There are legislative remedies available. For one, Congress could pass a resolution of disapproval against Trump’s withdrawal (the resolution would have to pass with veto-proof majorities, as the White House would surely use its veto power). Congress could make the administration’s life miserable by grinding the president’s legislative agenda to a halt, not letting up until Trump reverses himself or suspends any U.S. departure from NATO until Congress worked its will. Congress could obstruct nominees, withhold money from important priorities (the border wall, for instance), or pass legislation that would curtail the president’s national security waiver authority on unrelated matters.

But all of these actions may be challenged by the executive branch on constitutional grounds, in which case the issue could be sent to the judiciary for a resolution. And you could bet that the complaint would eventually make its way to the Supreme Court.

Thankfully, all of this is pure speculation. The politics of NATO withdrawal would be unbearable for President Trump, and he would get a lot of heat from all corners. Sen. Thom Tillis, R-N.C., observed that a U.S. departure from NATO “would create a unifying event unlike anything you’ve seen in U.S. history in terms of actions that we can take.” He is most certainly correct: At the same time Trump was in Europe, the Senate passed a nonbinding resolution supporting NATO by a 97-2 margin, with the House doing the same unanimously.
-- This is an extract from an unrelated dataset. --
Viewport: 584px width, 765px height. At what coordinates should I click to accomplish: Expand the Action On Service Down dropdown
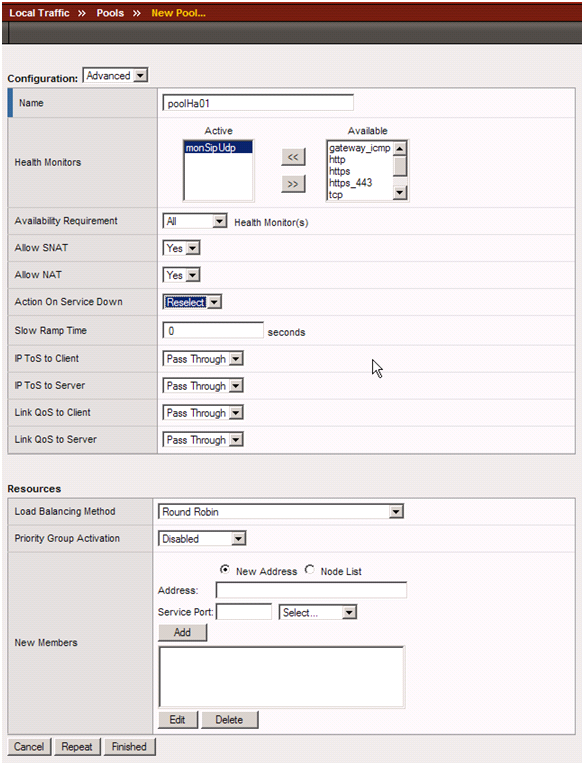[x=192, y=302]
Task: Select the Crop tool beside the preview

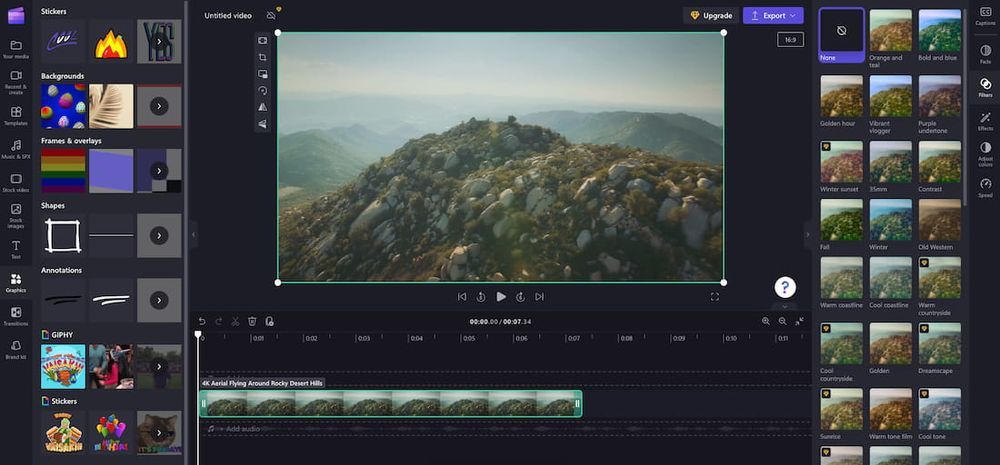Action: (263, 57)
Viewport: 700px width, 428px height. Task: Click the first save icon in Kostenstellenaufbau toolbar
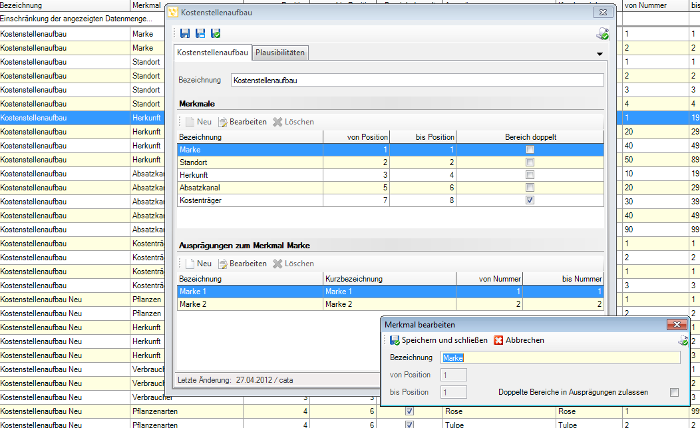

But, in the event Trump did do the unthinkable, it’s not at all settled law that his decision wouldn’t stand. There would at least be a possibility of Trump prevailing on the merits. For proponents of NATO throughout Washington and Europe who are already biting their nails about Trump’s support to the most successful military alliance in history and having night-terrors about the U.S. not fulfilling its Article 5 obligations, this is not exactly the kind of reassuring answer they are looking for.